* AUFGABEN:
• 1. Nennen Sie alle Zahlen, die im Bericht über den Karate-Großmeister in Ziffern geschrieben sind.
• 2. Mit welchem Schlag greift der Schwarzgurt im Bericht über den Karate-Großmeister Tatsuo Suzuki an?
• 3. Zitieren Sie aus dem Bericht über den Karate-Großmeister alles von „Ab und an lässt“ bis hinunter zu „ganz aufgerieben ist.“.

* TEXTAUSZUG:
+-------+
Kämpfen bis in den Tod

■ Ein Karate-Großmeister verrät den richtigen Moment zur Verteidigung. Bremen lauscht und übt schon mal vor der Europameisterschaft 2003

Ab und an lässt sich der alte Mann auf einen orangenen Plastikstuhl nieder und verfolgt die Bewegungen der weiß uniformierten Schüler. In den vergangenen dreißig Minuten hat Tatsuo Suzuki am Bremer Flughafen ausgecheckt und in der Umkleide des TV Eiche Horn seinen schwarz-weiß versetzten Gürtel geknotet, der über die vielen Jahre schon ganz aufgerieben ist.

Als der 73-Jährige aufsteht und die Hallenmitte betritt, hocken sich die siebzig Karateka in den Schneidersitz, schweigend, die Augen auf den Meister gerichtet. Suzuki fordert einen 1,80 Meter großen Schwarzgurt auf. Er soll Suzuki mit einem Schlag zur Körpermitte angreifen – ihn, der einen Kopf kleiner ist und fast gebrechlich wirkt, sodass man ihm höflich die Tür aufhalten würde. Eine flinke Hüftdrehung lässt den kraftvollen „Yakuzuki“-Schlag ins Leere gehen. Der Japaner mit grauem Flaum auf dem Glatzkopf schmunzelt, und über sein schmales Gesicht ziehen sich Lachfalten.
+-------+
* DATENTEIL:
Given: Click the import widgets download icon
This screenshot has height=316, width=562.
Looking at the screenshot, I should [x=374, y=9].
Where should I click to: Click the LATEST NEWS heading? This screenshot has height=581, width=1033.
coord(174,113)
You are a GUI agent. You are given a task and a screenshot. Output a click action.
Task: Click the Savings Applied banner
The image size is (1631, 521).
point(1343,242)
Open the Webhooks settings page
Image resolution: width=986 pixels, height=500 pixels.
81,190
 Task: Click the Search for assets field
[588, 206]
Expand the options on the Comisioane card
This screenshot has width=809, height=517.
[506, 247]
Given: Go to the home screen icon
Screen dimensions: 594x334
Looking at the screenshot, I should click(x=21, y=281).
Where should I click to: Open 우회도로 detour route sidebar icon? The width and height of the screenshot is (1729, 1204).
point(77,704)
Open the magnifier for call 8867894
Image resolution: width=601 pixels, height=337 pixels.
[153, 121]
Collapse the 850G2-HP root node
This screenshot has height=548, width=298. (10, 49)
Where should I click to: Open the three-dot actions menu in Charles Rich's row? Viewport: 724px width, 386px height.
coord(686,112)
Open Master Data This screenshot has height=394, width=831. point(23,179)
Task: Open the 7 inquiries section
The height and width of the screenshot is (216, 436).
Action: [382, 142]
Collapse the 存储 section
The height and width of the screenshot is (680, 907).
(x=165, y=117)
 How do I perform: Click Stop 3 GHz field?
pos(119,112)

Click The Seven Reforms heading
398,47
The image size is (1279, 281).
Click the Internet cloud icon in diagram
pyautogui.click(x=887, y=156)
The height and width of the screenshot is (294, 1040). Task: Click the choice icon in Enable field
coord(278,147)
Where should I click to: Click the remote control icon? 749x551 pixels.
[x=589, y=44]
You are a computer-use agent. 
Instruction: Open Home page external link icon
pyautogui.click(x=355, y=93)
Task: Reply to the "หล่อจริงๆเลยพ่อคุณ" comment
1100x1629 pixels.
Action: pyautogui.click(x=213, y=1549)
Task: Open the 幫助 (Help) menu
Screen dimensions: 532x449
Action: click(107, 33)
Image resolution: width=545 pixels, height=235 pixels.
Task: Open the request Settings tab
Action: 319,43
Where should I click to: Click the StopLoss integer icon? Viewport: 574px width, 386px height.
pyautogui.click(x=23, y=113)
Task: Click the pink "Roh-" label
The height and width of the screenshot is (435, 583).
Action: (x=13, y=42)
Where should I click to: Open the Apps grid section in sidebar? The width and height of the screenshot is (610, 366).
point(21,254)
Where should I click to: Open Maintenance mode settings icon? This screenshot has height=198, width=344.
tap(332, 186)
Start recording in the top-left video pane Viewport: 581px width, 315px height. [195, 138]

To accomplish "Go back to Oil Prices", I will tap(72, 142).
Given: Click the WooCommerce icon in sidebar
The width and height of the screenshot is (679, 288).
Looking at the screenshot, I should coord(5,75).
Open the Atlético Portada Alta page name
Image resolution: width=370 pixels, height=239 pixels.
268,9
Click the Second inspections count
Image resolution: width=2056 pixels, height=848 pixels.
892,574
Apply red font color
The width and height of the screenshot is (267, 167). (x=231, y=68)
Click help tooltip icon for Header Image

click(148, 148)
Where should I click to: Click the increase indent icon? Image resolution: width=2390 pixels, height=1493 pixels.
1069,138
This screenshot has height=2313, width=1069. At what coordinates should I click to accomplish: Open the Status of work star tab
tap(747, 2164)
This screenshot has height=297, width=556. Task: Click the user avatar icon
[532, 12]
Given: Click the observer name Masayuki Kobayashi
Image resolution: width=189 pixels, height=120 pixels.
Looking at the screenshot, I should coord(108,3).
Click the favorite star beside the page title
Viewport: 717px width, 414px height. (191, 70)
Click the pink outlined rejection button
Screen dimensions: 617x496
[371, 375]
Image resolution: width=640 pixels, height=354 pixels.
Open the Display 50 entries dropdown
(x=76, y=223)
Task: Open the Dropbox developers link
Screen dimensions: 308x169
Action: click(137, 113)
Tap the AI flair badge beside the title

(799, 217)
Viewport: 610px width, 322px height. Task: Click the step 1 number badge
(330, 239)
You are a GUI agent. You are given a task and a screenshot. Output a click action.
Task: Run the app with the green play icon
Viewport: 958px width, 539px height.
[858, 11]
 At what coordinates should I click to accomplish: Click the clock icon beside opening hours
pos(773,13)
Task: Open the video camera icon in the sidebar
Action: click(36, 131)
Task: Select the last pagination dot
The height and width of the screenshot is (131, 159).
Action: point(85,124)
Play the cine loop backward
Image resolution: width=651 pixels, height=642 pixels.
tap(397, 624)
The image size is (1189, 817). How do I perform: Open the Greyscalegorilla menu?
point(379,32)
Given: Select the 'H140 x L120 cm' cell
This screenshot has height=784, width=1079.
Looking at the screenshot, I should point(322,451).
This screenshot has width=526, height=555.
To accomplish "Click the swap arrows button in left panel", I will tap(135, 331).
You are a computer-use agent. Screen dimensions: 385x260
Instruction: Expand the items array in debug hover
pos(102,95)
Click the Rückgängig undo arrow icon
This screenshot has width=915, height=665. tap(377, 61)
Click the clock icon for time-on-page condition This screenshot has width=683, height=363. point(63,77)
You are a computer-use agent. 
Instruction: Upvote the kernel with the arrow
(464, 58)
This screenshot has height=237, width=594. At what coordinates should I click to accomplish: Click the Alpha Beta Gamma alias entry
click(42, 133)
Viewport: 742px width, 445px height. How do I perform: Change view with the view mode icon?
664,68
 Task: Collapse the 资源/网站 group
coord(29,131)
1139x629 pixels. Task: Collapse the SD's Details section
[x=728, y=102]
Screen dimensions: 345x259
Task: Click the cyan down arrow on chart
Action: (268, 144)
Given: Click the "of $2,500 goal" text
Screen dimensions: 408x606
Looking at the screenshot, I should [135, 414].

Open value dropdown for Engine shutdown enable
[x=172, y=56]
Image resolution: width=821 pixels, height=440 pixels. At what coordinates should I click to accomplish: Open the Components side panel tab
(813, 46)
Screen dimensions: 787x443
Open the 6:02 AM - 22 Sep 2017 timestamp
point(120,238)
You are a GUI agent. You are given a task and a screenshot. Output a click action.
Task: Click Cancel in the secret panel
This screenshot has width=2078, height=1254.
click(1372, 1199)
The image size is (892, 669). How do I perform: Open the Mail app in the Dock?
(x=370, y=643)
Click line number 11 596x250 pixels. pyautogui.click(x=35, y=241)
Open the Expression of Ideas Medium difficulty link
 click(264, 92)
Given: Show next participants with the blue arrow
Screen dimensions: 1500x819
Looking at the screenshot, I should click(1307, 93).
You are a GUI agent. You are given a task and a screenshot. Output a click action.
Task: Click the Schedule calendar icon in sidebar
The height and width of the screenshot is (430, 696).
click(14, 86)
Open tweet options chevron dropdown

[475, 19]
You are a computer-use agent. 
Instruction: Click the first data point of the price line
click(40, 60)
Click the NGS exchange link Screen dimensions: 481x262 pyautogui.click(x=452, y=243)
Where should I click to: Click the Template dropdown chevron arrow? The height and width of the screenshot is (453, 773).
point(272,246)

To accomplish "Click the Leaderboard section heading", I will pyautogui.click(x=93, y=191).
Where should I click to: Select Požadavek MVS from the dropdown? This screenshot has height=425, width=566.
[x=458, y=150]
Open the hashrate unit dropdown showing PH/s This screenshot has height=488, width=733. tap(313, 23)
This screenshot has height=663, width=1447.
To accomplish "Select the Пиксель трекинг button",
+-------+
* LÖSUNGEN:
• 1.
- 2003
- 73
- 1,80

• 2. Mit einem „Yakuzuki“-Schlag zur Körpermitte.

• 3.
Ab und an lässt sich der alte Mann auf einen orangenen Plastikstuhl nieder und verfolgt die Bewegungen der weiß uniformierten Schüler. In den vergangenen dreißig Minuten hat Tatsuo Suzuki am Bremer Flughafen ausgecheckt und in der Umkleide des TV Eiche Horn seinen schwarz-weiß versetzten Gürtel geknotet, der über die vielen Jahre schon ganz aufgerieben ist.